Do this — Report every line in the rows below that contains the word "first".

Records supplied —
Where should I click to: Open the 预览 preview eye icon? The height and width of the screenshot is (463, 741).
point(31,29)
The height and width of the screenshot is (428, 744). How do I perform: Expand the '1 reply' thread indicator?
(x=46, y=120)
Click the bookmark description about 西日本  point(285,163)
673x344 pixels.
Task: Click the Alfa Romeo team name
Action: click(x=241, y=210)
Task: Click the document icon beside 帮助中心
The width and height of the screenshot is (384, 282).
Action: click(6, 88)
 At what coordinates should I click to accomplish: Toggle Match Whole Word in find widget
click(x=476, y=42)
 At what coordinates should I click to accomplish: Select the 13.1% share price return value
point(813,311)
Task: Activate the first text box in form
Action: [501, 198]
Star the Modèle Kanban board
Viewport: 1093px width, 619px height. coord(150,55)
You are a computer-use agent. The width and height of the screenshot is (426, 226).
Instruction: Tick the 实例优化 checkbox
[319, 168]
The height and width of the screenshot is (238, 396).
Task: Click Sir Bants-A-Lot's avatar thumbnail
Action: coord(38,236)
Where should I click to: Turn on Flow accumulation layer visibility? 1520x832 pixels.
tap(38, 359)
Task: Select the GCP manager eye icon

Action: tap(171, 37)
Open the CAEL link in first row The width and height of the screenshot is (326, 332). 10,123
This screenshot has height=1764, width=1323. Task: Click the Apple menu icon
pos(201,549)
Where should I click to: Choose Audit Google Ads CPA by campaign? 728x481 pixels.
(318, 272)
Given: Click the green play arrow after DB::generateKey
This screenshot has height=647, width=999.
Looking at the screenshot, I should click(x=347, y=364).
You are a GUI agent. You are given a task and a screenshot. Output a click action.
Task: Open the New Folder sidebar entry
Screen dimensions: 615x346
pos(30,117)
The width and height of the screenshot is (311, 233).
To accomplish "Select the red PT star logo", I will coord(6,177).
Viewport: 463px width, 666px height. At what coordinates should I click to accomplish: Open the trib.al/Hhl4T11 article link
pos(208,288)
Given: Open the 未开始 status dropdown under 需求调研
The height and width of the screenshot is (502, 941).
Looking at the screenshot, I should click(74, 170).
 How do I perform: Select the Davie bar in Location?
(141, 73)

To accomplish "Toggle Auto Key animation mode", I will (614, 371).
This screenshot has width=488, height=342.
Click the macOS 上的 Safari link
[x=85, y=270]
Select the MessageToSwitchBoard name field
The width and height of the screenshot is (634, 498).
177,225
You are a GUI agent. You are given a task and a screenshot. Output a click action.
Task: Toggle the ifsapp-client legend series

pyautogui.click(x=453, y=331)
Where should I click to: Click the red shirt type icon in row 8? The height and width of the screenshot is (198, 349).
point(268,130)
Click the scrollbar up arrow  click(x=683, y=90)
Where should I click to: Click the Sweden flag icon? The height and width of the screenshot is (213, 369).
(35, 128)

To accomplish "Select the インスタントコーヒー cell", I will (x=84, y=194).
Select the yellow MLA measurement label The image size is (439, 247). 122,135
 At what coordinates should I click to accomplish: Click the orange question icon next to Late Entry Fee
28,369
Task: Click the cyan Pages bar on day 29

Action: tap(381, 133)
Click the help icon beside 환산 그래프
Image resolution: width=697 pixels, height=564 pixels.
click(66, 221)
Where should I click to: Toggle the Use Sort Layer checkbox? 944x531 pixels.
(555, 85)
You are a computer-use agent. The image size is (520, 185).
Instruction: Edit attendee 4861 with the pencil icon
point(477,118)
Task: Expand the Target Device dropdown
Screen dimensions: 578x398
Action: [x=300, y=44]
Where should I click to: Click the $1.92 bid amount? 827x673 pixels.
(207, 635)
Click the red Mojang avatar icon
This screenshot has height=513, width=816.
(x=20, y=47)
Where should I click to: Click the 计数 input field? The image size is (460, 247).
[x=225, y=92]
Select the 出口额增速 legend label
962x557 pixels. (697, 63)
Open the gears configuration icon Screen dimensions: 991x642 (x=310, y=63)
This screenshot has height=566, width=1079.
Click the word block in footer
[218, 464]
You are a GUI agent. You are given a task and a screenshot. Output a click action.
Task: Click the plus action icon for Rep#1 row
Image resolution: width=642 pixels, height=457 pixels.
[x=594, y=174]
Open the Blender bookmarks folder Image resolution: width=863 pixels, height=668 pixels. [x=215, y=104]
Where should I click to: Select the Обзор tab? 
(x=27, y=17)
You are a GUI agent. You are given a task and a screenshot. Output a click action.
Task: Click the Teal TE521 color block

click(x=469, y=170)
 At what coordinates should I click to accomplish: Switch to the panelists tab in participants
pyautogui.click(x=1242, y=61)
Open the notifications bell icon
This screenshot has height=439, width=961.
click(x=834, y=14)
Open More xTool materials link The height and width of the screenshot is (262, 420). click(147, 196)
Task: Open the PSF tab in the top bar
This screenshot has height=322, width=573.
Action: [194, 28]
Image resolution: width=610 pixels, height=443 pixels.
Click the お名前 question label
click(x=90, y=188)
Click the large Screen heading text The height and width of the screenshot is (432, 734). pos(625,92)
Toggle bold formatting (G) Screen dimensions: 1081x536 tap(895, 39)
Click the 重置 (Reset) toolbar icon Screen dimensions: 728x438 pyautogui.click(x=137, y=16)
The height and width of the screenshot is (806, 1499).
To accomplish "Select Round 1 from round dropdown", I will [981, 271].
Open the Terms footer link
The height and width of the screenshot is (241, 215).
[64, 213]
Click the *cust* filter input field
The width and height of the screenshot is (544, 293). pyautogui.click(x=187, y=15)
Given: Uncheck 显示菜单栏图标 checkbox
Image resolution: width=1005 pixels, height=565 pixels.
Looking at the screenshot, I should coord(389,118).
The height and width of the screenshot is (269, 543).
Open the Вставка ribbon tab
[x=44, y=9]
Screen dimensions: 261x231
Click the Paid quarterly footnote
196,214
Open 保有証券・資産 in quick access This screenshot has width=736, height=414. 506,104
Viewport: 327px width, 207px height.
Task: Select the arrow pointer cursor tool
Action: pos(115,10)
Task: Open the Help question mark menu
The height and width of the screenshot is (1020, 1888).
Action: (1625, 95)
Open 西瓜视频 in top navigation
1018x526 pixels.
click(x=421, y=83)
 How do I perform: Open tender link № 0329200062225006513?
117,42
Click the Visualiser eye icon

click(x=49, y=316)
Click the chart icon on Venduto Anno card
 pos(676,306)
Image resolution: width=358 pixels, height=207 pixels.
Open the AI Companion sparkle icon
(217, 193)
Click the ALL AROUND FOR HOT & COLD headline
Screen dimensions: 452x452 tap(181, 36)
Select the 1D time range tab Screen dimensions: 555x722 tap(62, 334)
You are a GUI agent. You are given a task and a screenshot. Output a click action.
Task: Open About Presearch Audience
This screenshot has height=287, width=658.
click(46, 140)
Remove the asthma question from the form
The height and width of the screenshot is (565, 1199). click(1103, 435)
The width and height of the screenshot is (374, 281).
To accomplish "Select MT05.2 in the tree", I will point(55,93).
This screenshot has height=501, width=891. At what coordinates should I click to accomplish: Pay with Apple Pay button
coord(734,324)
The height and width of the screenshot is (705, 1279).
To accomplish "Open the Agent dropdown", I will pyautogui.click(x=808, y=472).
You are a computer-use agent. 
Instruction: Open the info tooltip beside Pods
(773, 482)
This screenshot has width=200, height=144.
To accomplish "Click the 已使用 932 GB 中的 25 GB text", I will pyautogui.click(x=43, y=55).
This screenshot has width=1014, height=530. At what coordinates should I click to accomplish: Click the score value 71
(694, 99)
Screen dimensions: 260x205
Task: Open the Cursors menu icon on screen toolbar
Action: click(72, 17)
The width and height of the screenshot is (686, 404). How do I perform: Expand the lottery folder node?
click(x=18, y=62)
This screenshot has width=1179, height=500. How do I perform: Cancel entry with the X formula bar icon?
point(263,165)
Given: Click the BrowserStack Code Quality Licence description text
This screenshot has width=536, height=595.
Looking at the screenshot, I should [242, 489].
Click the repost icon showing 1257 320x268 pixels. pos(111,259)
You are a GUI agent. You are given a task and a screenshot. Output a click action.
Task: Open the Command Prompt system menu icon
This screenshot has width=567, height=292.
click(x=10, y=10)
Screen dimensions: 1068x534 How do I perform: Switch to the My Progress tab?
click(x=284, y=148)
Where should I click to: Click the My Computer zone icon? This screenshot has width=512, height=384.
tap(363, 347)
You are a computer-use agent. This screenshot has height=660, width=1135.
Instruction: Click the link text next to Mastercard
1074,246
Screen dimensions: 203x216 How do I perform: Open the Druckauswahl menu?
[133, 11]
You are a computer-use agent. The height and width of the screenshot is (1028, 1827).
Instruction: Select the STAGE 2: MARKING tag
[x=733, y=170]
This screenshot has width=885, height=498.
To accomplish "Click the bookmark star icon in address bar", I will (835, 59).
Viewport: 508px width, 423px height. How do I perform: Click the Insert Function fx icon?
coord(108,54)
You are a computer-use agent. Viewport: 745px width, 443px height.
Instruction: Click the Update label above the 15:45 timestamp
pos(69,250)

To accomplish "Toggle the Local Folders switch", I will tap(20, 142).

Answer to the exercise —
Task: Activate the first text box in form
Open the CAEL link in first row The width and height of the screenshot is (326, 332). 10,123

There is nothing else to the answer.